The system’s flagship hospital, Beth Israel Deaconess Medical Center, is also at the forefront of the race for a coronavirus vaccine. A lab at the hospital is partnering with the pharmaceutical arm of Johnson & Johnson, which along with the federal government, is investing more than $1 billion in the effort.

But Tabb said, despite some CDC projections that a vaccine could be ready for first responders in the fall, a finished product is still a long way off.

“We are moving at lightspeed, but I think it would ... be unlikely that we’ll see [a] vaccine for widespread use that would be ready [by] fall,” he said. “I think that everybody seems to believe that 12 to 18 months, if we were able to get everything right, would be the earliest we would see something.”
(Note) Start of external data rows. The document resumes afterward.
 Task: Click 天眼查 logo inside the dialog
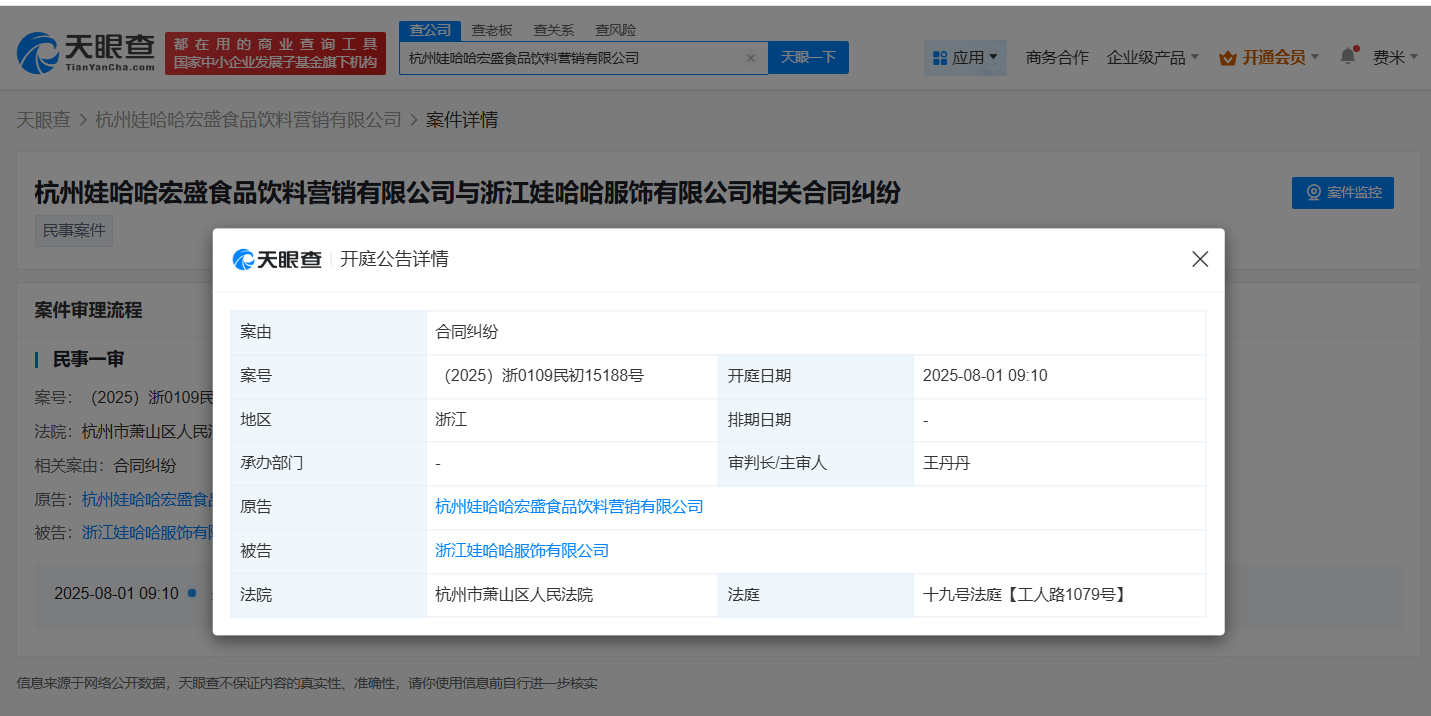[x=277, y=259]
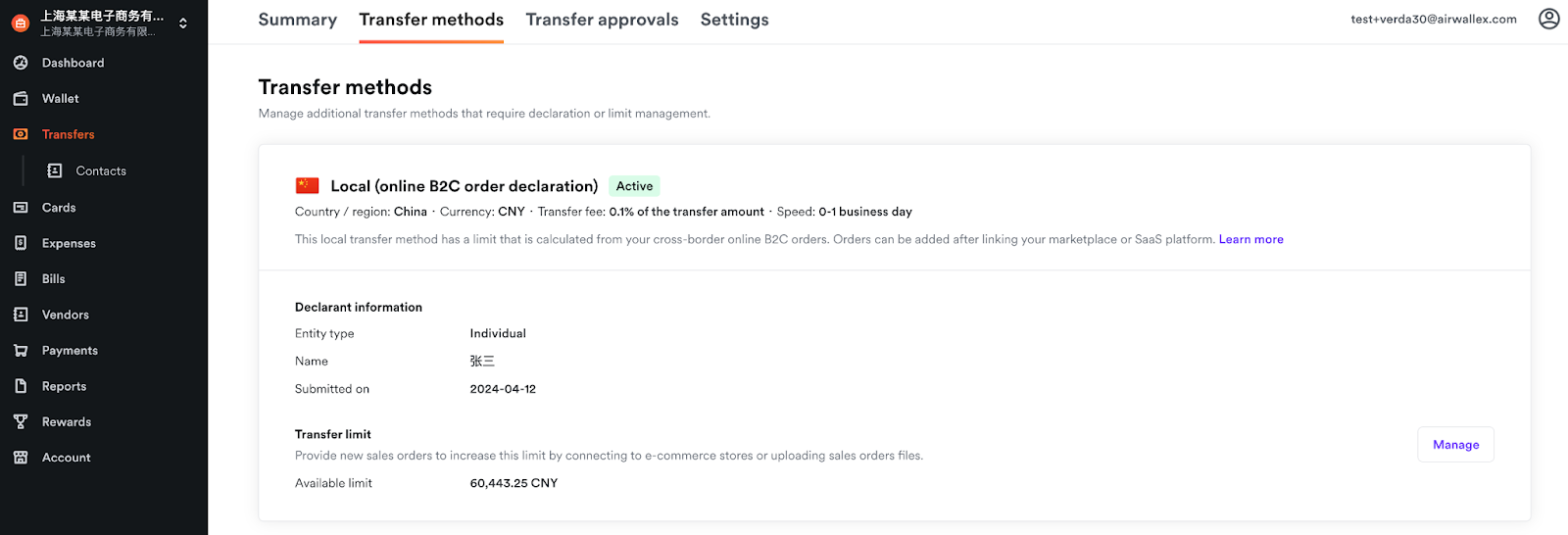Open the user profile avatar icon
1568x535 pixels.
pos(1548,19)
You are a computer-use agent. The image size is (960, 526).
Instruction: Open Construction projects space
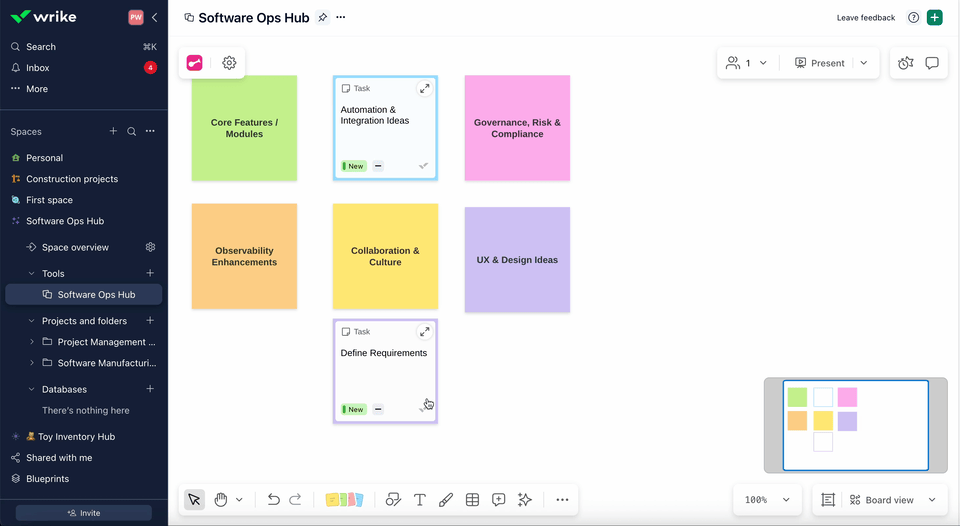pyautogui.click(x=72, y=179)
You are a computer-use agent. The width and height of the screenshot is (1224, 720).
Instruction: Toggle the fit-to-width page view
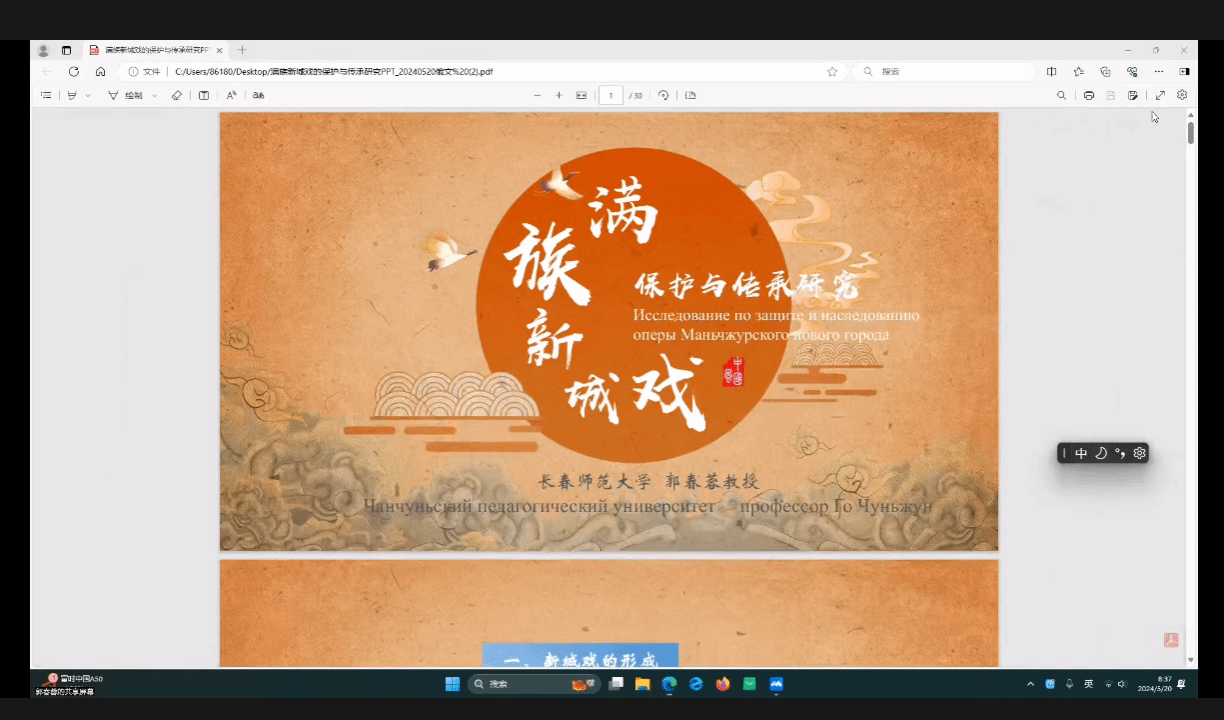click(x=581, y=95)
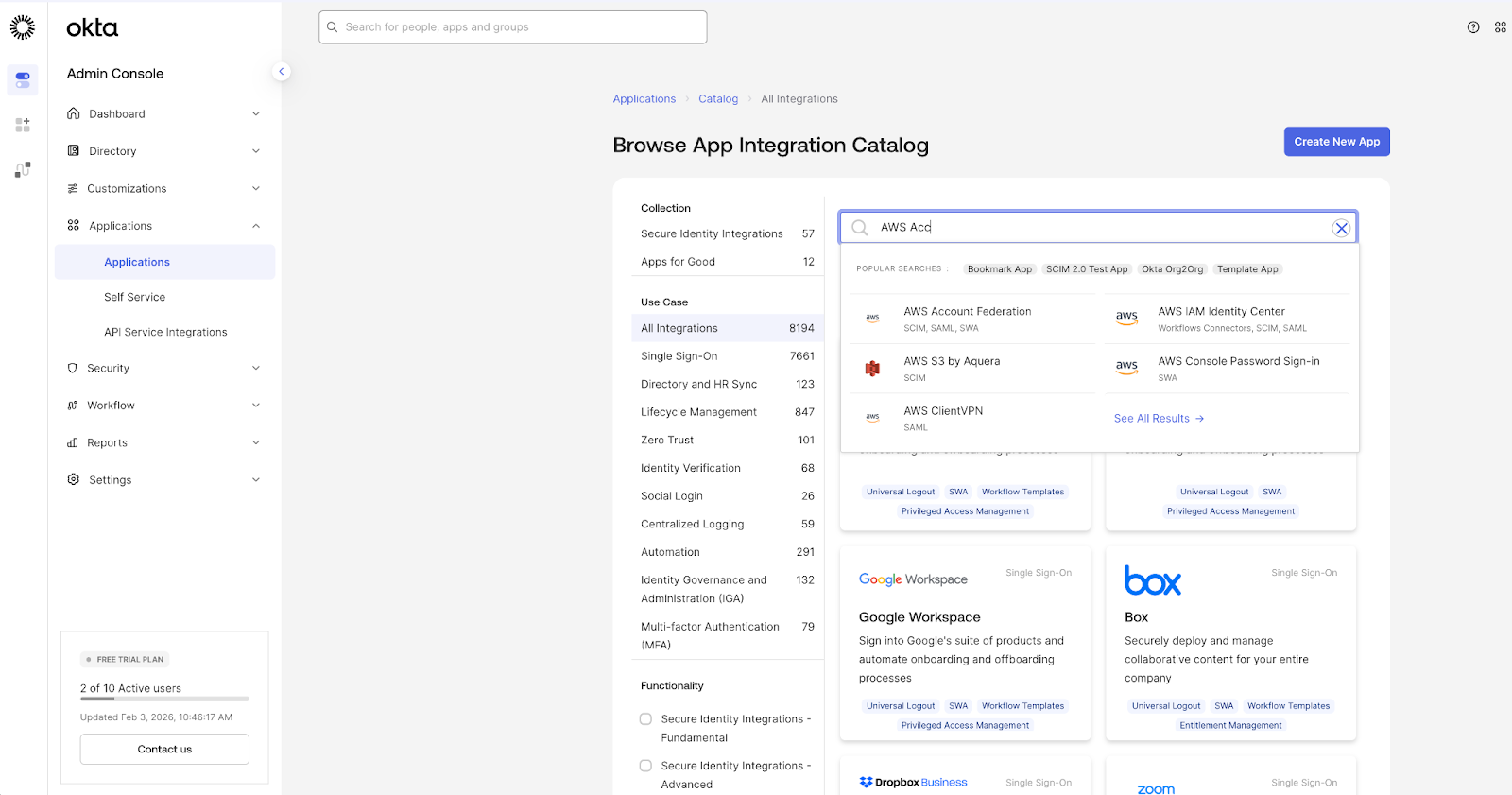The image size is (1512, 795).
Task: Select the AWS S3 by Aquera icon
Action: point(872,369)
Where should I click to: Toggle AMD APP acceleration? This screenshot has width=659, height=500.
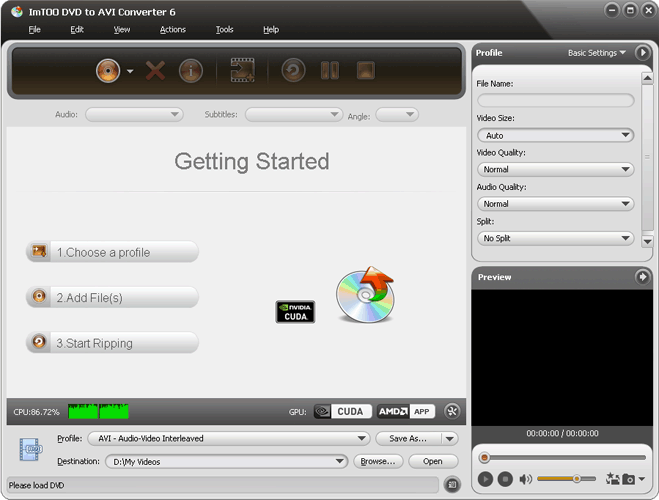tap(406, 411)

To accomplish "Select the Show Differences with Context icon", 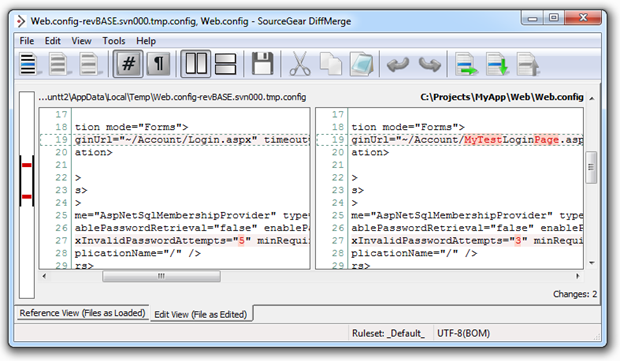I will [89, 64].
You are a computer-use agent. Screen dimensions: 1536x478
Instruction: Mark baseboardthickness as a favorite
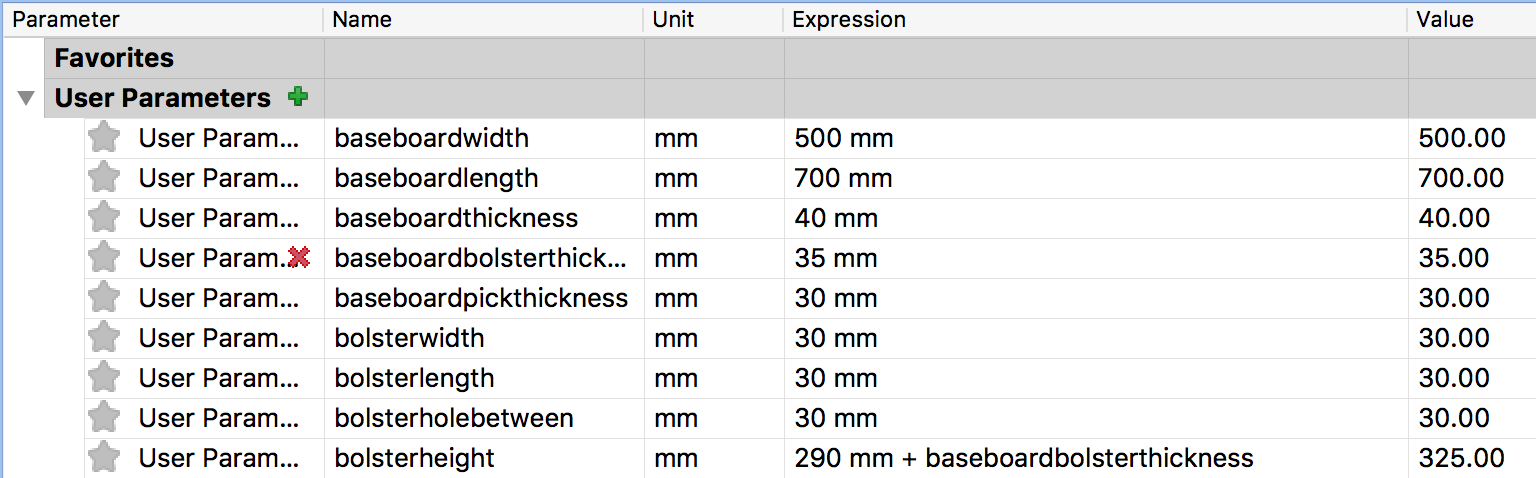point(104,218)
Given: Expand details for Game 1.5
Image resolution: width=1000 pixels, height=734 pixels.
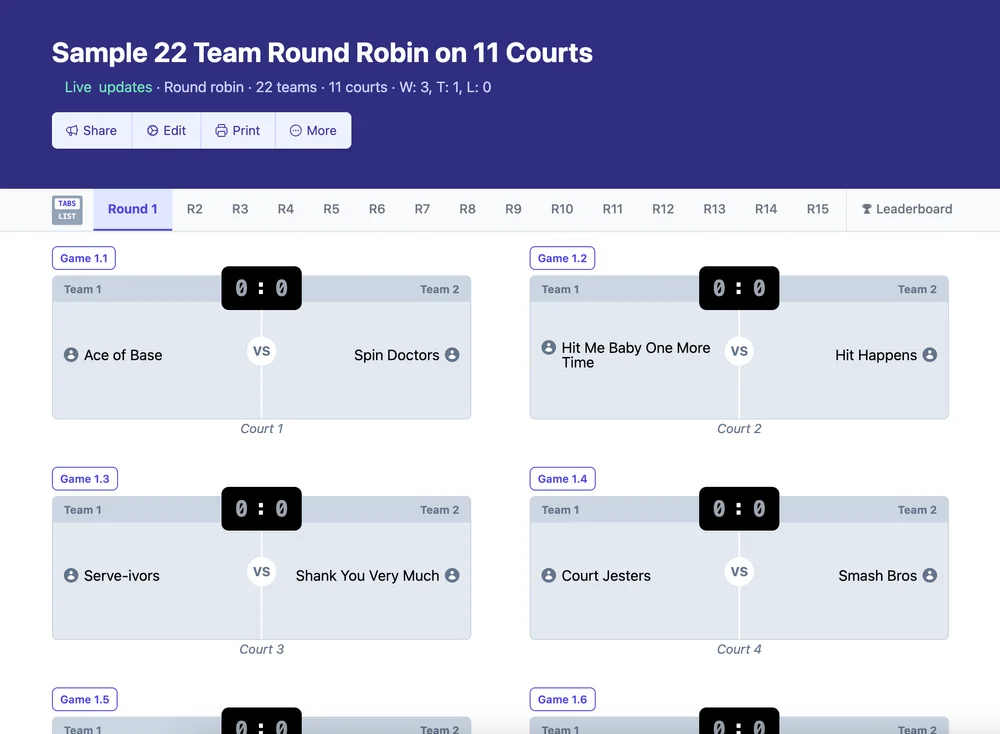Looking at the screenshot, I should [x=84, y=699].
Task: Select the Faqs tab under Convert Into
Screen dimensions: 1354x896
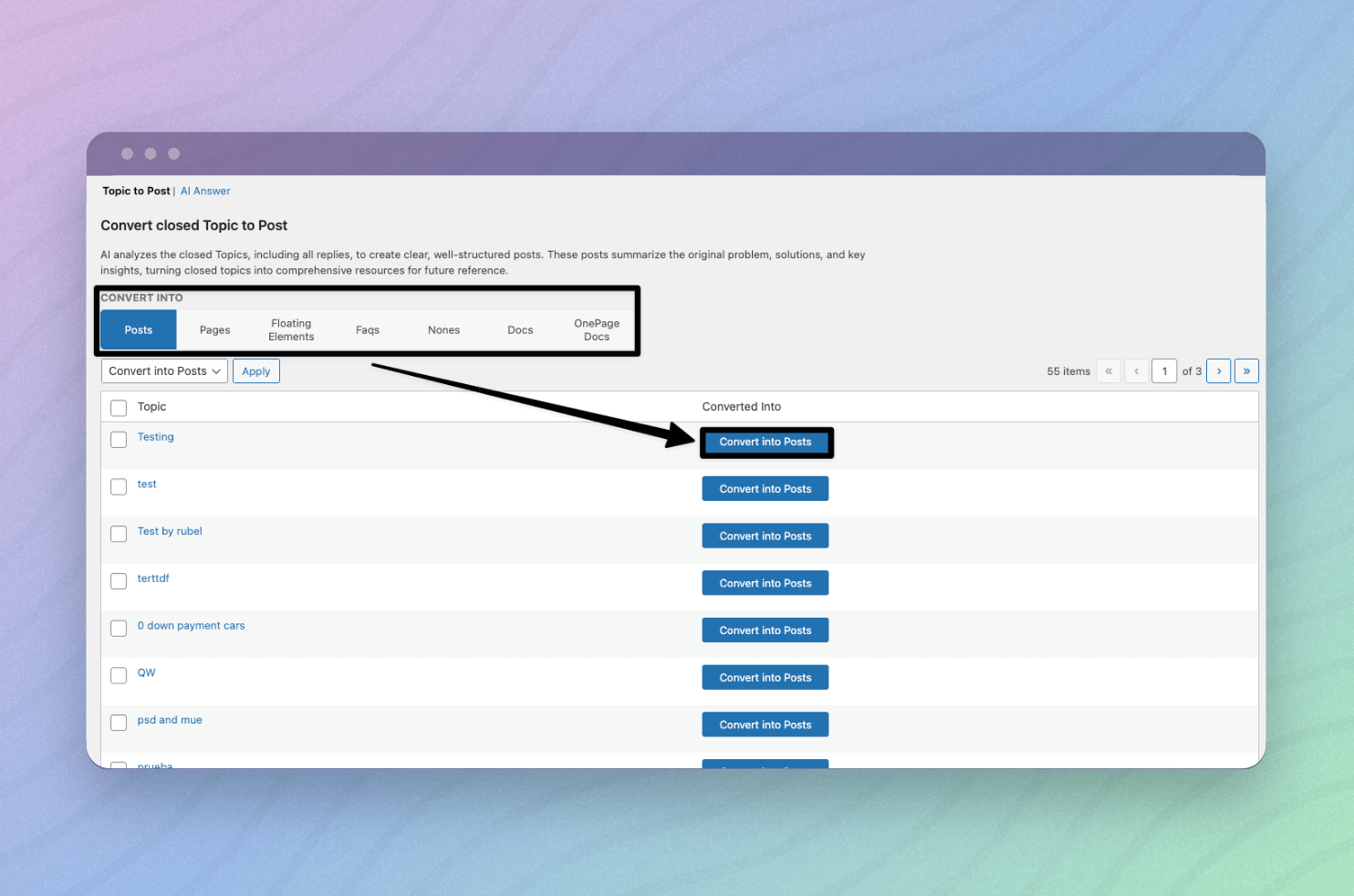Action: [368, 329]
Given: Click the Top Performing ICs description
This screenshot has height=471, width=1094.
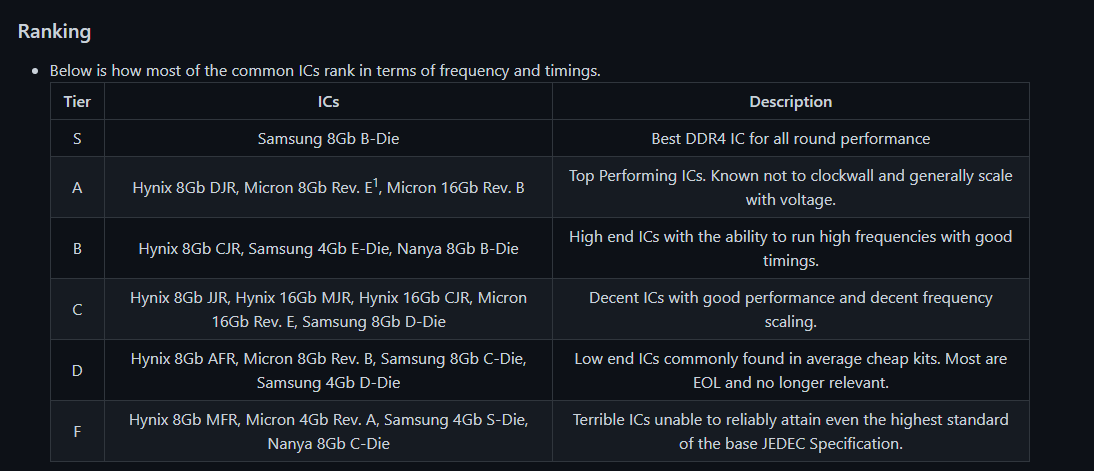Looking at the screenshot, I should click(x=790, y=187).
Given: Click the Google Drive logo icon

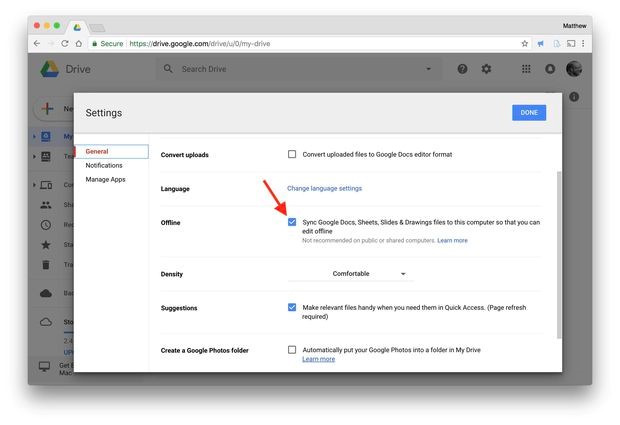Looking at the screenshot, I should 49,69.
“I’d love to be proven wrong,” he added.

Tabb also weighed in on President Donald Trump’s decision to pull the United States’ funding from the World Health Organization yesterday. He called the move — which would strip the organization of roughly 15 percent of its budget, just as cases top two million worldwide — “absolutely not” the right thing to do.

“The virus doesn’t respect boundaries of states, of countries,” he said. “Anything we do to detract from response at the international level is gonna come back and hit us here at home.”

But while international cooperation may be in question, Tabb said local leaders have pushed politics and economics aside to tackle the crisis together.

“It is amazing and one of the wonderful things to see [is] how the entire healthcare community has come together,” he said. “I speak multiple time [a] day with CEOs throughout the healthcare system. It doesn’t matter what sort of competition existed there before. We’re all there to try and solve this issue.”

Despite the fears that keep him up at night, Tabb said he’s hopeful for the future.

“I worry about whether or not we’re going to be able to protect our healthcare workers. I worry about whether or not we’re going to have enough equipment and beds and things for the peak that is coming. I worry about how we recover from all of this,” he said. “But what makes me comfortable is that I know we have amazing people on the ground, working around the clock, to make sure people get the care they need. And that’s really all that you can ask.”

“Everything I’m seeing tells me we’ll be able to get through this," he said.